I’m convinced that once organizations or movements mature to a place where they are self-aware and self-interested, they run the risk of betraying their underlying directive to upend societal power dynamics, which is why you always need the countervailing energy of nimble, smaller, less-institutional actors. This sometimes looks like an individual with a Facebook event that goes viral, or a handful of thoughtful radicals with an unlikely target that larger institutions fear challenging due to the risk of losing credibility.

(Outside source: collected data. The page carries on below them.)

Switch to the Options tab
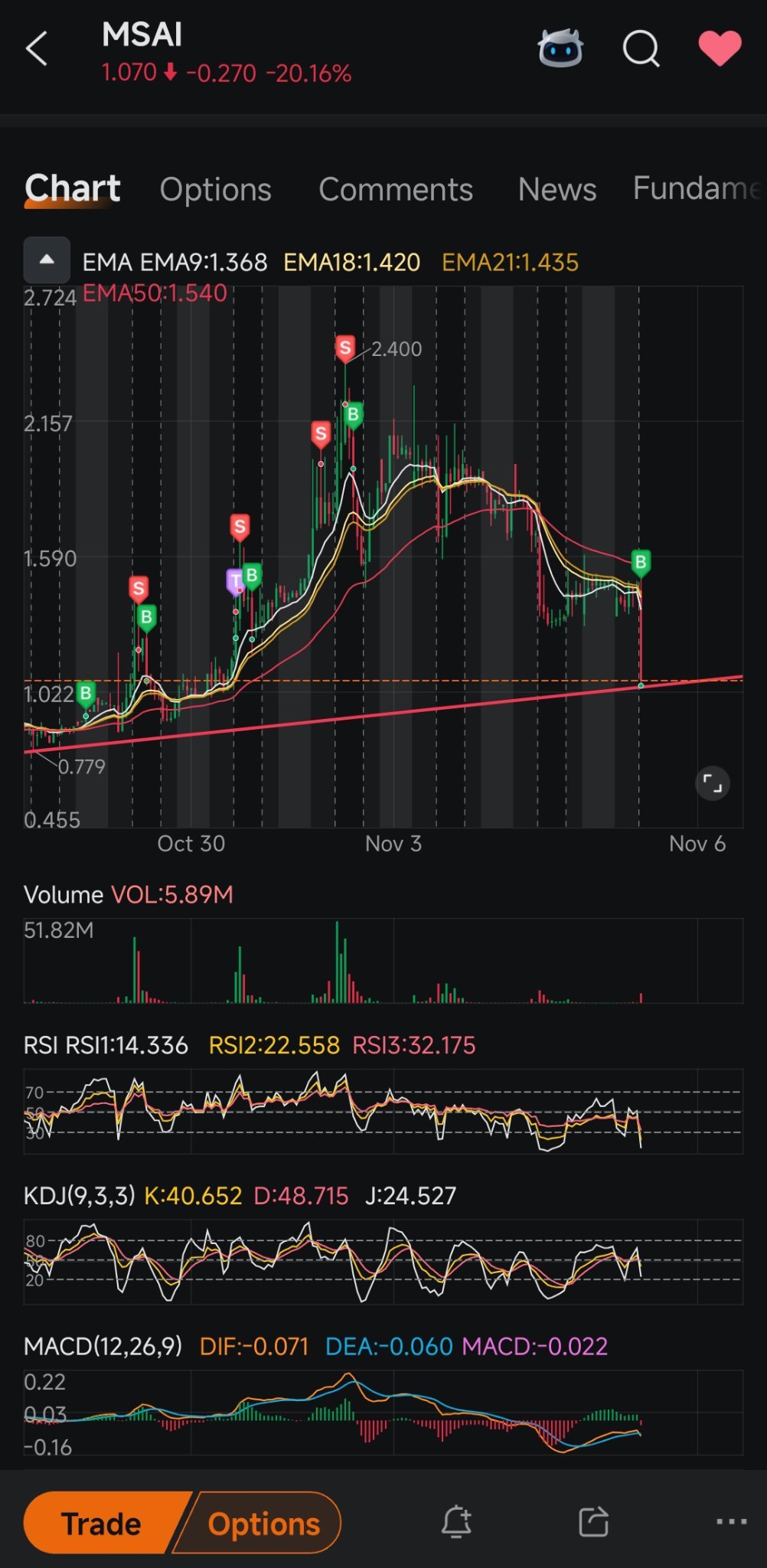Image resolution: width=767 pixels, height=1568 pixels. pyautogui.click(x=215, y=189)
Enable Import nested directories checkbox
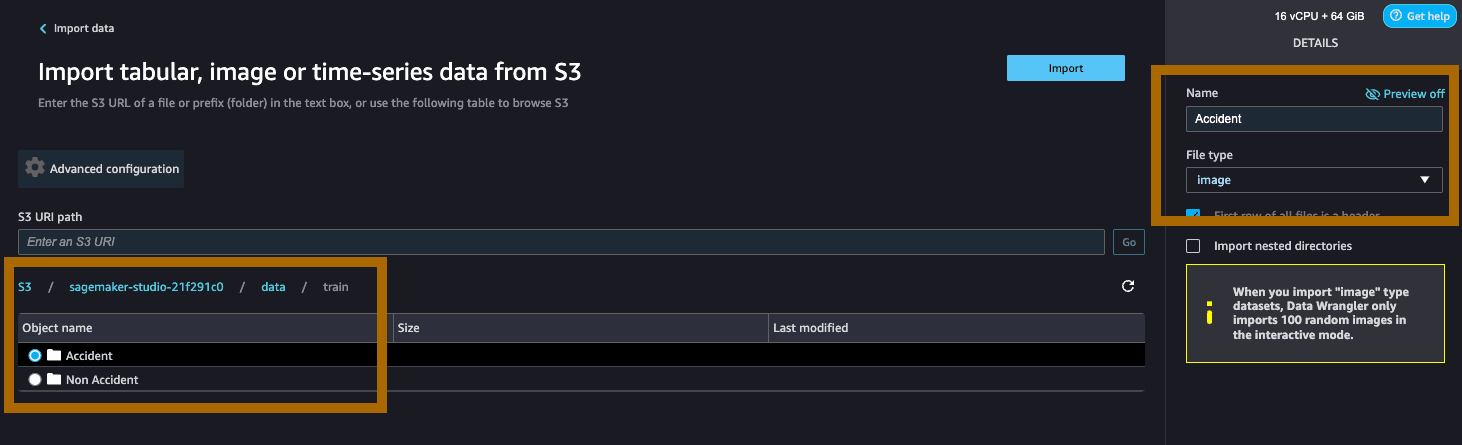This screenshot has height=445, width=1462. click(1193, 246)
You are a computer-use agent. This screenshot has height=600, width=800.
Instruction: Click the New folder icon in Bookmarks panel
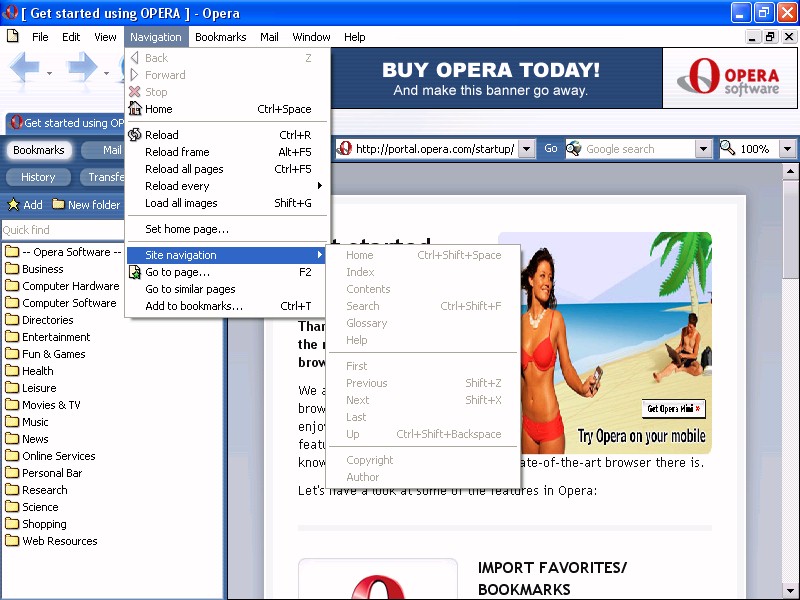59,205
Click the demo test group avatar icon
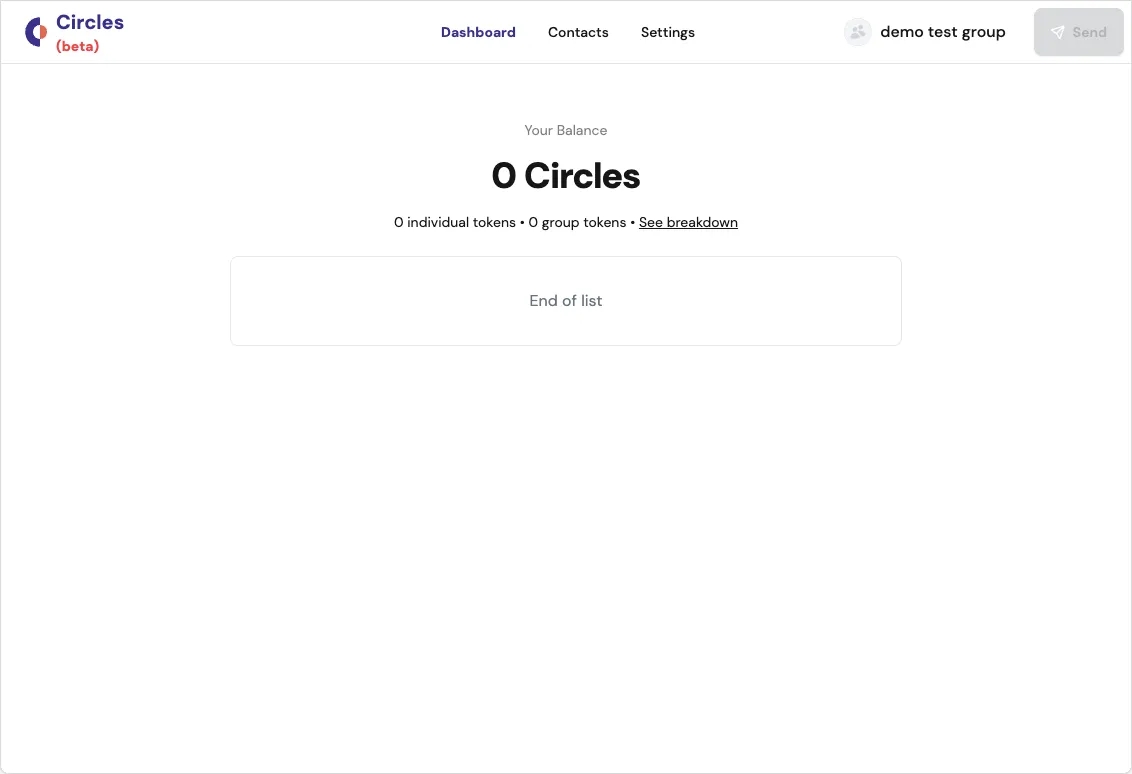Viewport: 1132px width, 774px height. 857,32
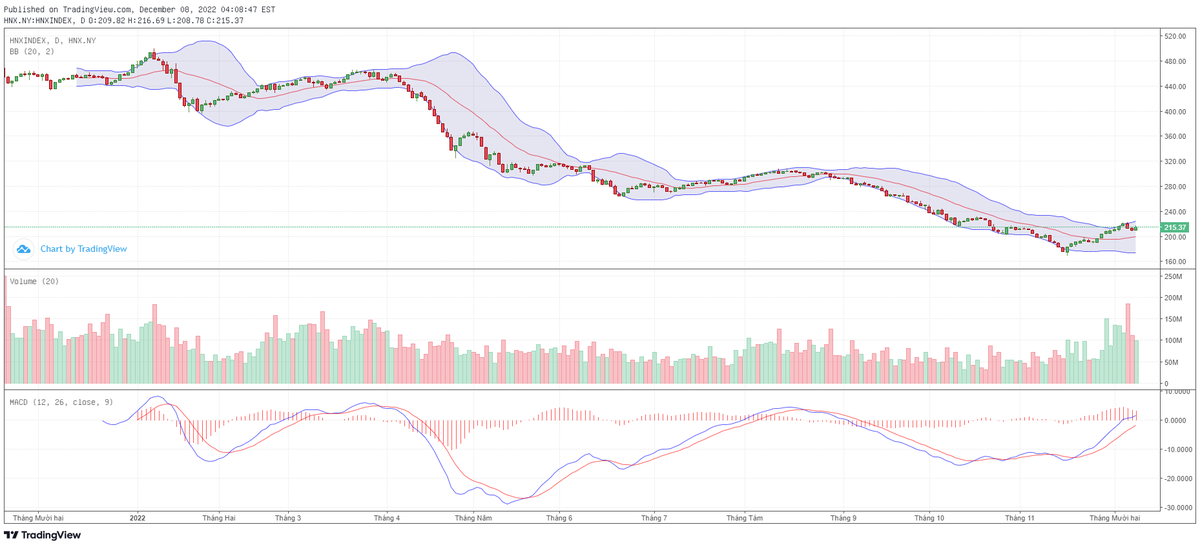Click 'Tháng 6' on the time axis
The image size is (1200, 547).
(559, 518)
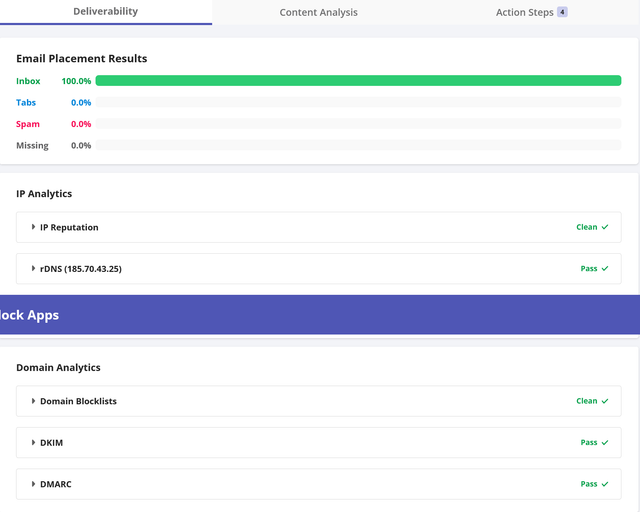640x512 pixels.
Task: Click the Missing placement label
Action: (32, 146)
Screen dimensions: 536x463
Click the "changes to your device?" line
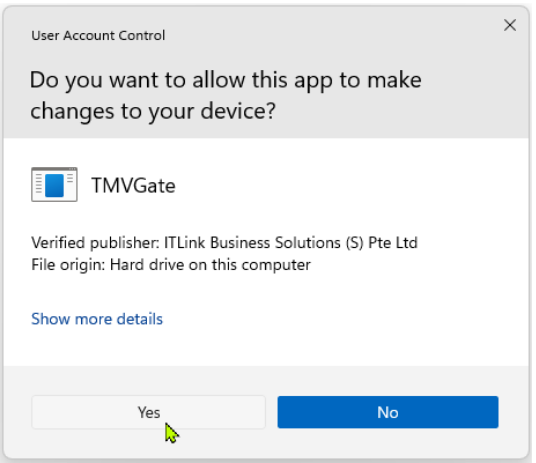coord(153,111)
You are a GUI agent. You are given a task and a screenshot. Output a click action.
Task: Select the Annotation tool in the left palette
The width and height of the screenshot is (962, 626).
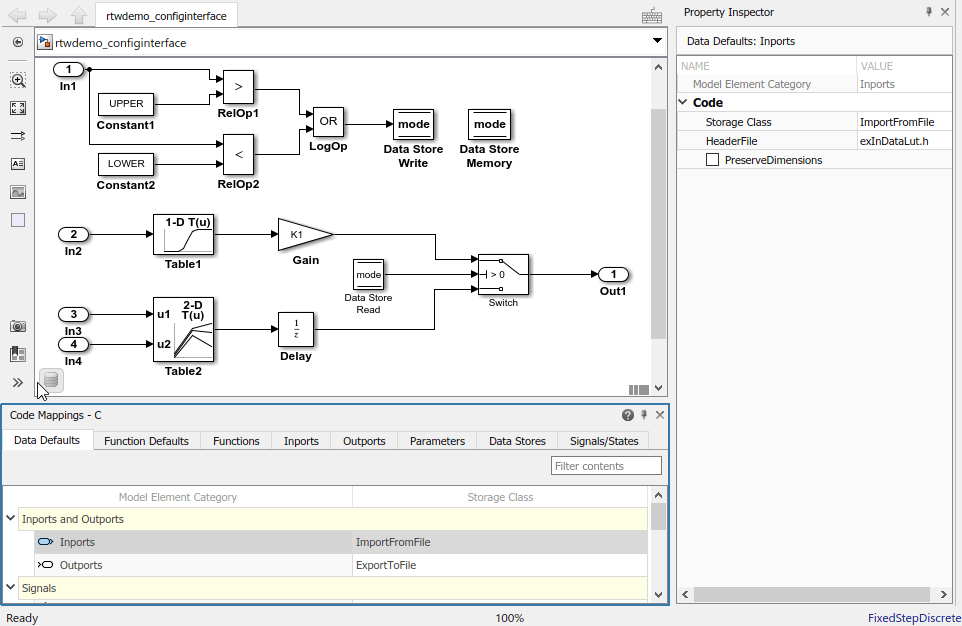click(x=17, y=165)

Perhaps the crux of this generational divide can be found in the language used by “institutions” like NAACP and movements like BLM. The NAACP offers many groups “a seat at the table.” But over the last few decades, the table has become a network, and in a network there is no table and no host. In a network, each node has a function and is judged based on how well they perform that function and how well they work with others.

Right now, all hands are needed on deck, but the institutional interests of older organizations can act as powerful barriers unless they are consciously redirected. Without knowing exactly what’s gone on behind the scenes at the NAACP, this internal charge to meet this century and its movements where they’re at may be the right call—but what works in theory is often less than easy in practice.